■ EXERCISE
Write out exactly the lines running from the line that includes "Échange d'Applications (754, 792)" to the end of the data, both ends included, and nothing besides.

■ PROVIDED INFORMATION
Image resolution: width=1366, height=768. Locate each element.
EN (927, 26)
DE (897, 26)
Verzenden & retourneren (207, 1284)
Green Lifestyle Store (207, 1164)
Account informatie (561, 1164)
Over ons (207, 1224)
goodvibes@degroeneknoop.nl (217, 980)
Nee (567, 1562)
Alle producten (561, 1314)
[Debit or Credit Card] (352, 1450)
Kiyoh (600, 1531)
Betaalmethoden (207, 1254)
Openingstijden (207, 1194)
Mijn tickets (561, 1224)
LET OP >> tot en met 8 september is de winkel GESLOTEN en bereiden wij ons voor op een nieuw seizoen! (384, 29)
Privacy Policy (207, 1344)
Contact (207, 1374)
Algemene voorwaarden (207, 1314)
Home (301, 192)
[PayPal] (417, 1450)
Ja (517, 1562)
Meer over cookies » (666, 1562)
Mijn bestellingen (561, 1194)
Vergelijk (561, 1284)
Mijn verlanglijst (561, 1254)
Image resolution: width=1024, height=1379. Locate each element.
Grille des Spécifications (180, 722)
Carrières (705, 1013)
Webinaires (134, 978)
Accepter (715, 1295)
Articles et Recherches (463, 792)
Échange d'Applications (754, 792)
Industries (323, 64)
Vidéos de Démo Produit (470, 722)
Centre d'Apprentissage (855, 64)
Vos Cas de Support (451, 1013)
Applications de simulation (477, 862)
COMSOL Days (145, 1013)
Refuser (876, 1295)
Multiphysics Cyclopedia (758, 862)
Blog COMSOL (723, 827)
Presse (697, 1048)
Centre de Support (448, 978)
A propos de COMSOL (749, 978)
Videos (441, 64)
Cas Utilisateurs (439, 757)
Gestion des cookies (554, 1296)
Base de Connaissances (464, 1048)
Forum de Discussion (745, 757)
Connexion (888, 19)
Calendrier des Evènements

■ OUTPUT
Échange d'Applications (754, 792)
Industries (323, 64)
Vidéos de Démo Produit (470, 722)
Centre d'Apprentissage (855, 64)
Vos Cas de Support (451, 1013)
Applications de simulation (477, 862)
COMSOL Days (145, 1013)
Refuser (876, 1295)
Multiphysics Cyclopedia (758, 862)
Blog COMSOL (723, 827)
Presse (697, 1048)
Centre de Support (448, 978)
A propos de COMSOL (749, 978)
Videos (441, 64)
Cas Utilisateurs (439, 757)
Gestion des cookies (554, 1296)
Base de Connaissances (464, 1048)
Forum de Discussion (745, 757)
Connexion (888, 19)
Calendrier des Evènements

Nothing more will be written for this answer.